## [Task statement]
Reproduce exactly the line containing "This screenshot has height=784, width=1538." and each line after it until the listing ends, leaving pictures out.

## [Supplied data]
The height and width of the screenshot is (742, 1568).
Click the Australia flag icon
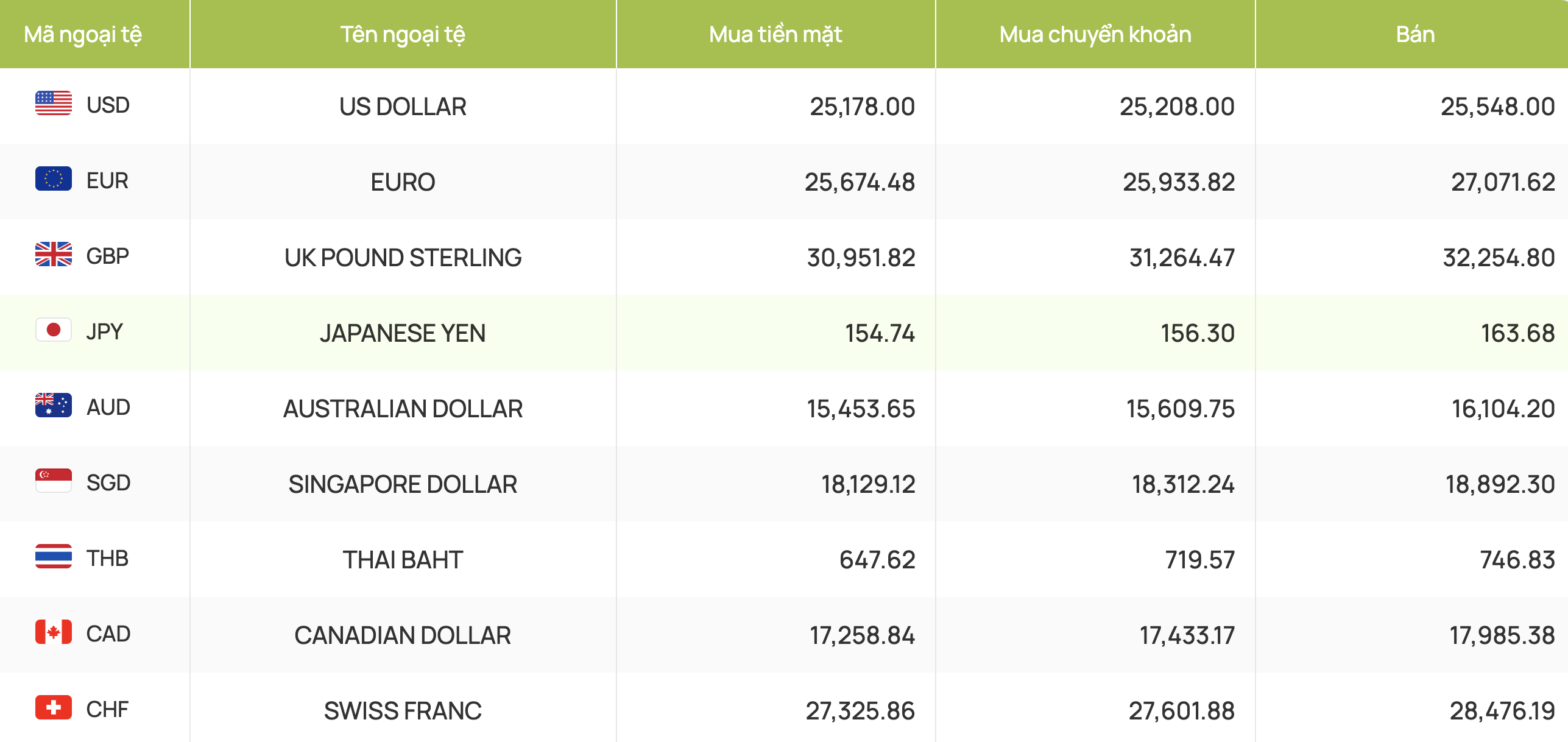click(x=54, y=405)
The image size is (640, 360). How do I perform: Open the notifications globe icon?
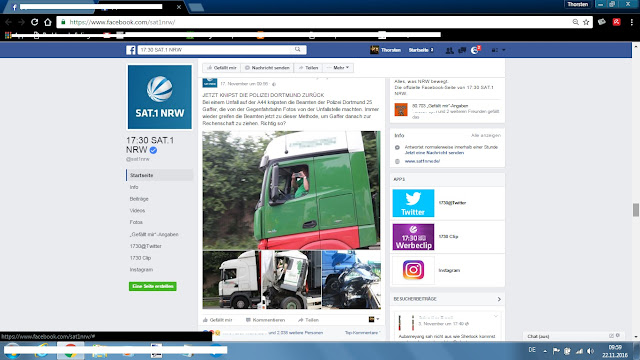[x=475, y=50]
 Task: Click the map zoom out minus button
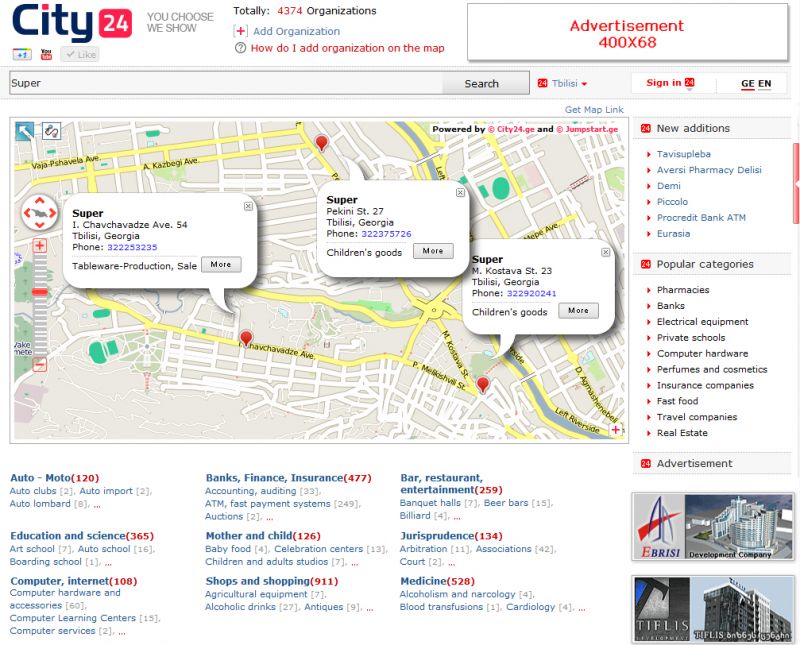point(40,365)
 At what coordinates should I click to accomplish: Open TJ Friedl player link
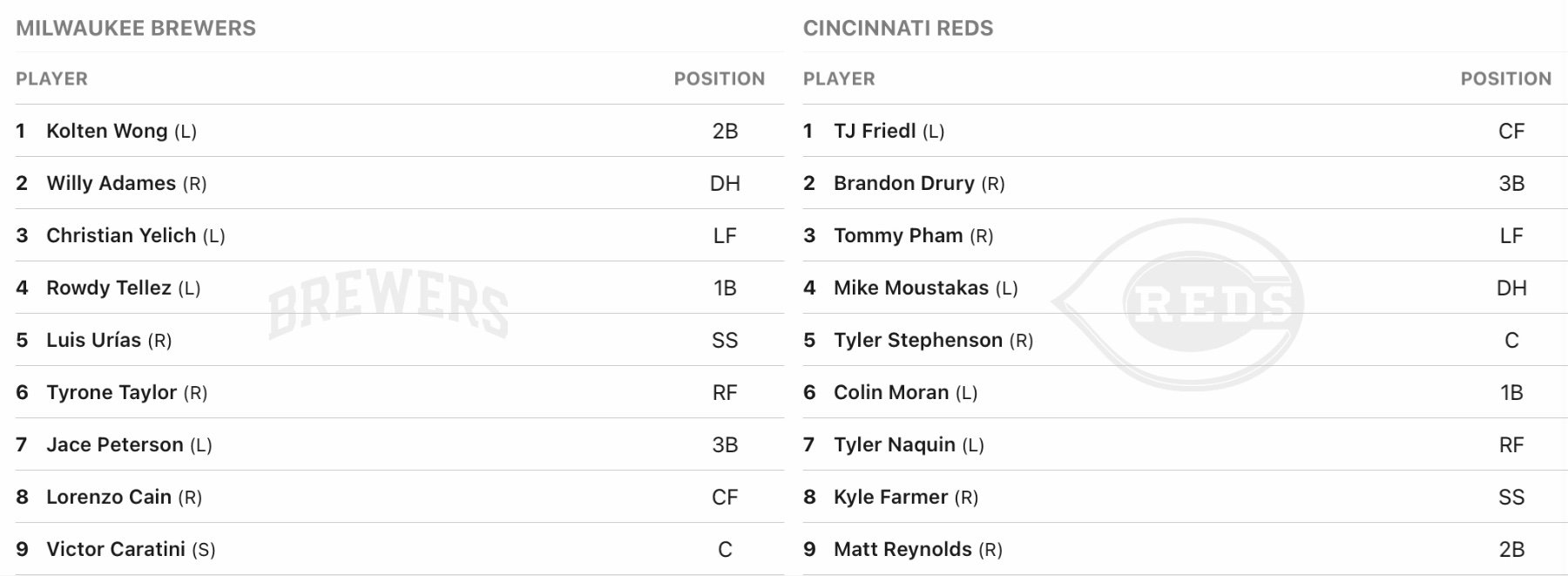click(x=874, y=131)
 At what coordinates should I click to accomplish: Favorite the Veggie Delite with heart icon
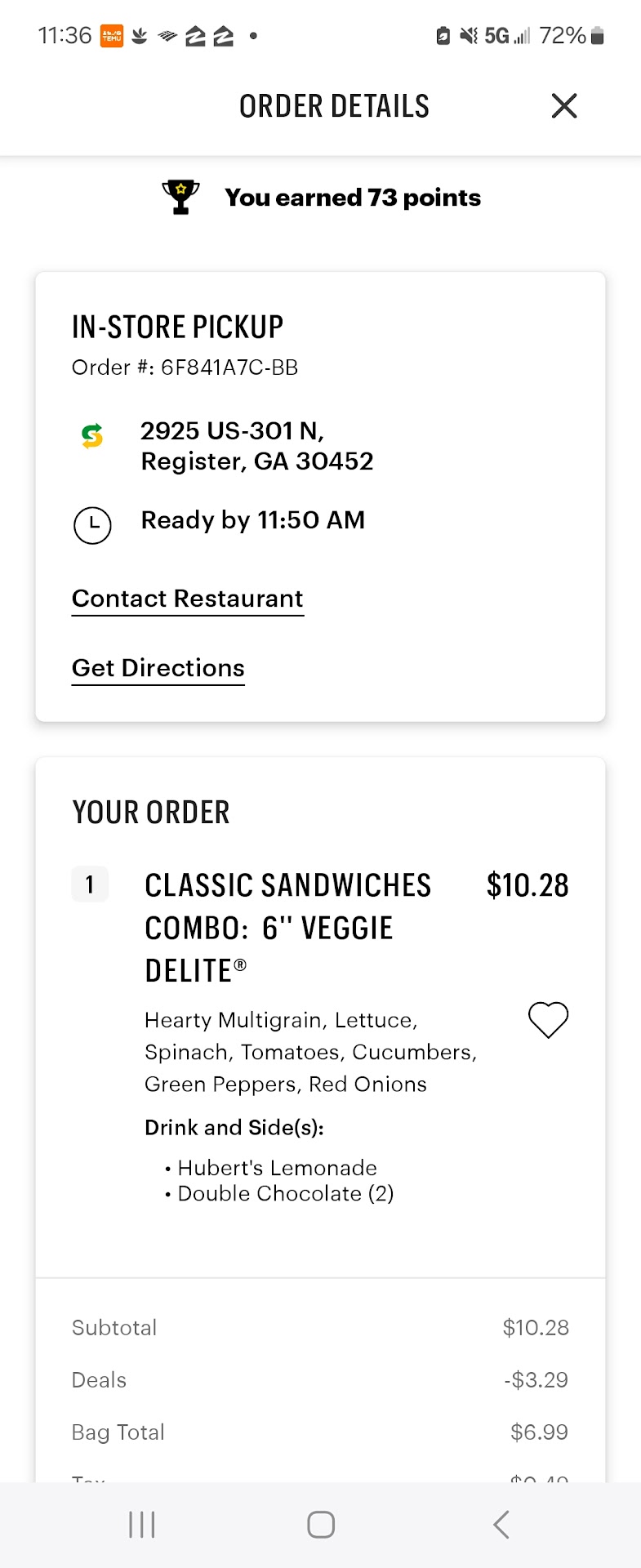[x=548, y=1019]
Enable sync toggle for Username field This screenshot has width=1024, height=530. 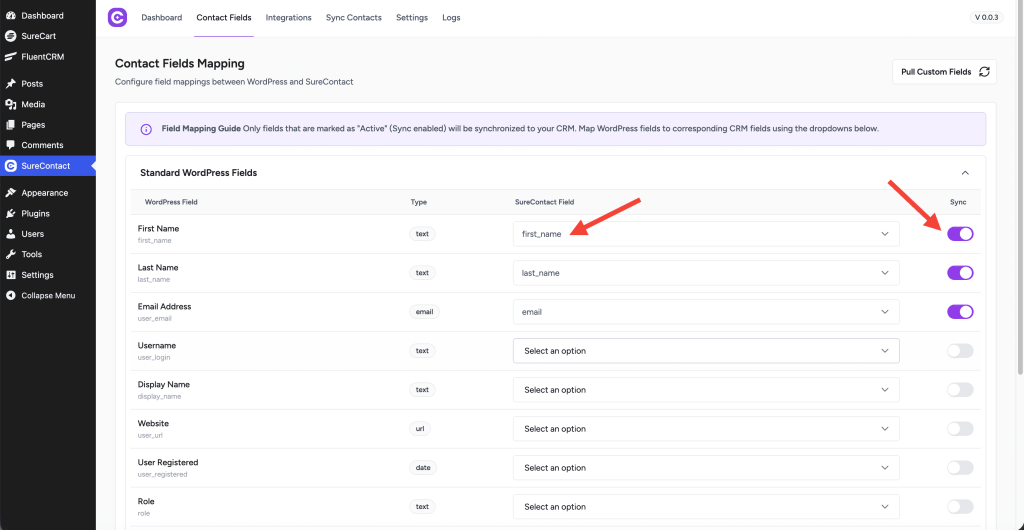point(959,351)
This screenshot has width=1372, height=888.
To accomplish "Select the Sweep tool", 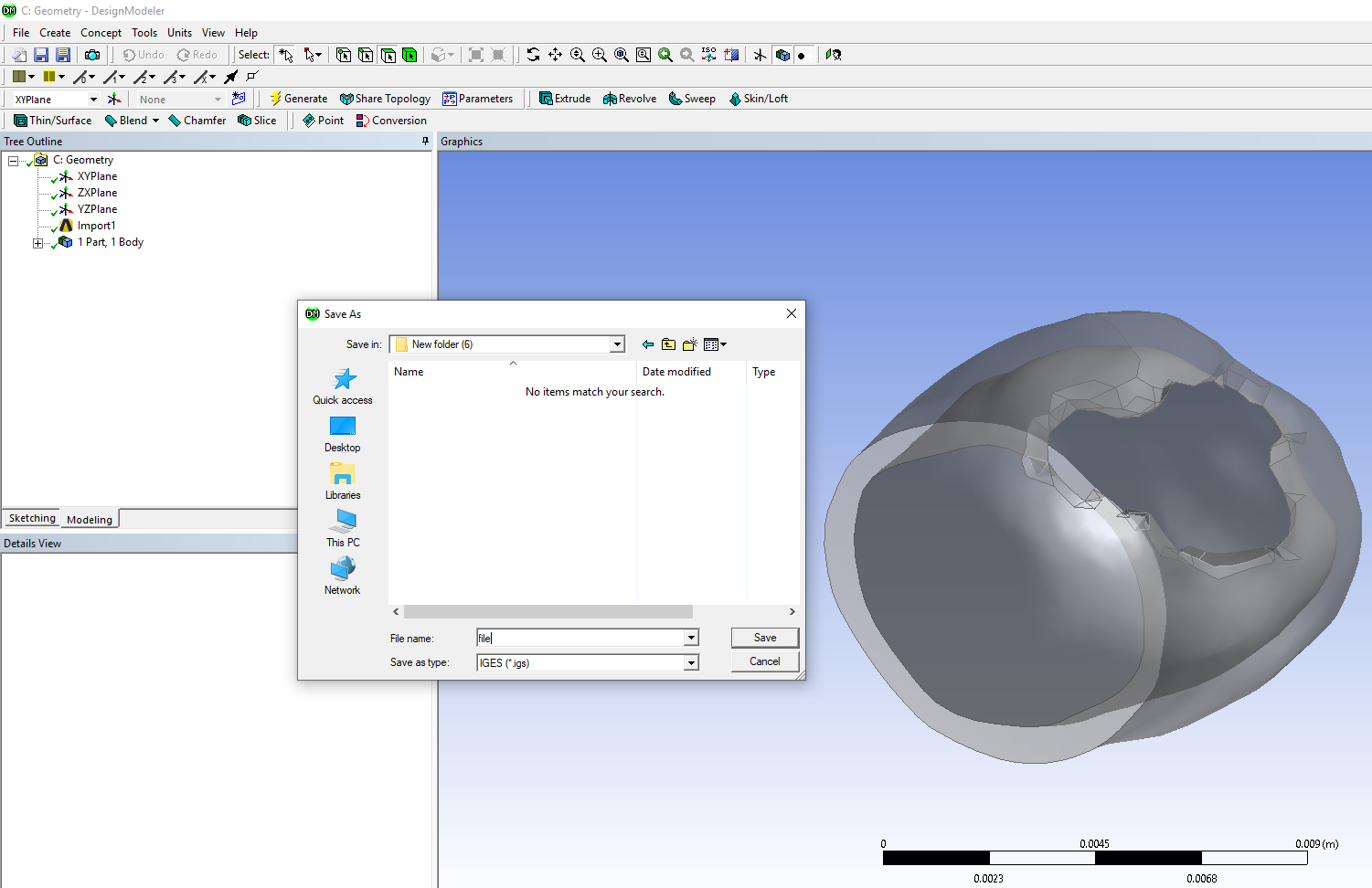I will 692,98.
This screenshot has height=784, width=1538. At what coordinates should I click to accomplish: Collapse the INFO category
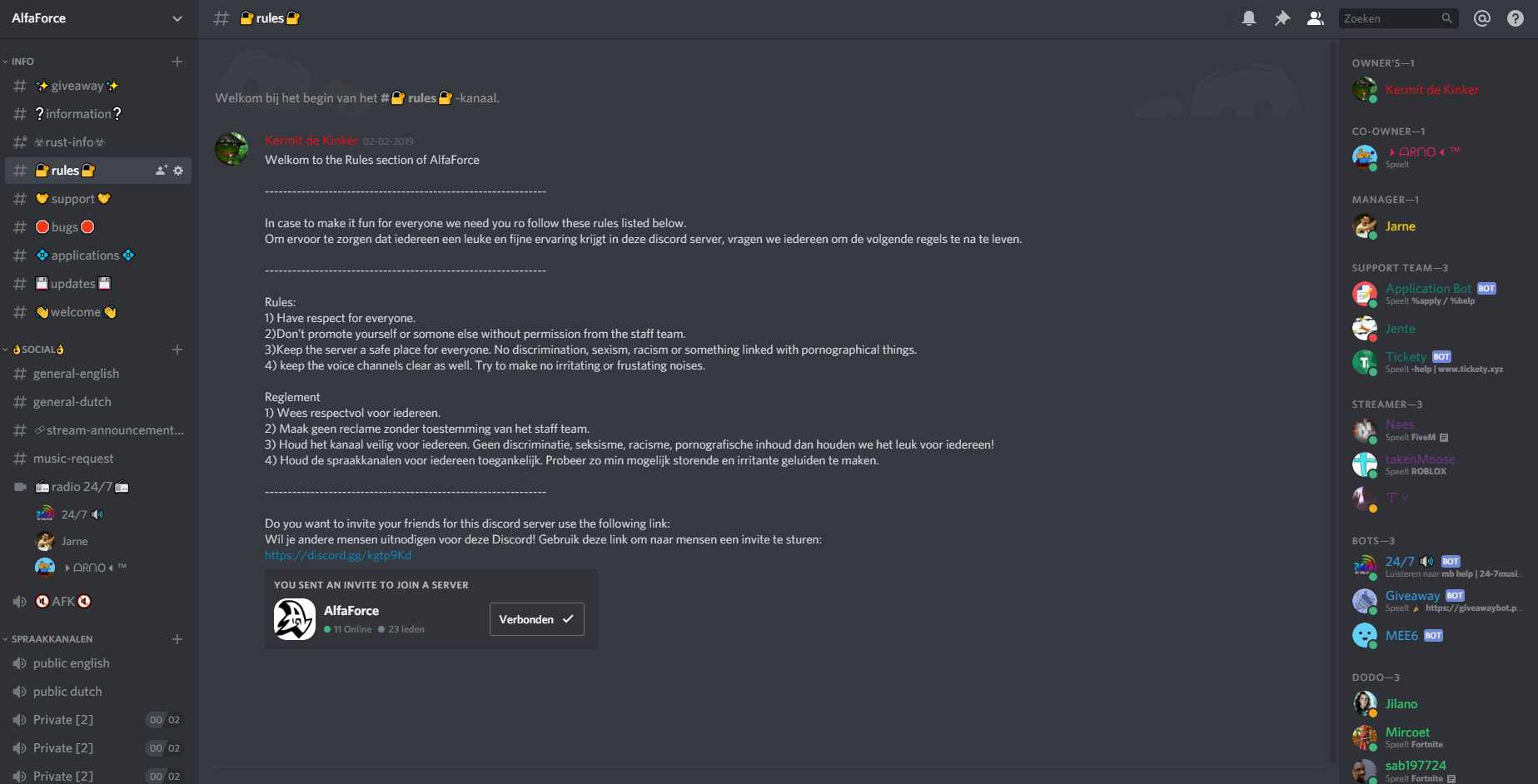click(22, 62)
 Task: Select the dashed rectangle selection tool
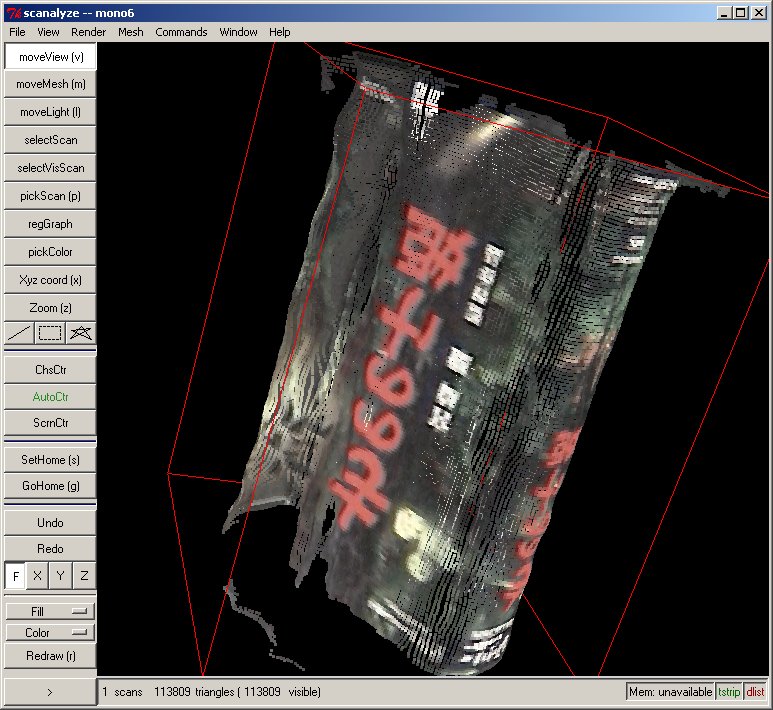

## [Solution to this task]
This screenshot has height=784, width=1538. At what coordinates should I click to accomplish: Collapse the INFO category
click(22, 62)
 Task: Select the dashed rectangle selection tool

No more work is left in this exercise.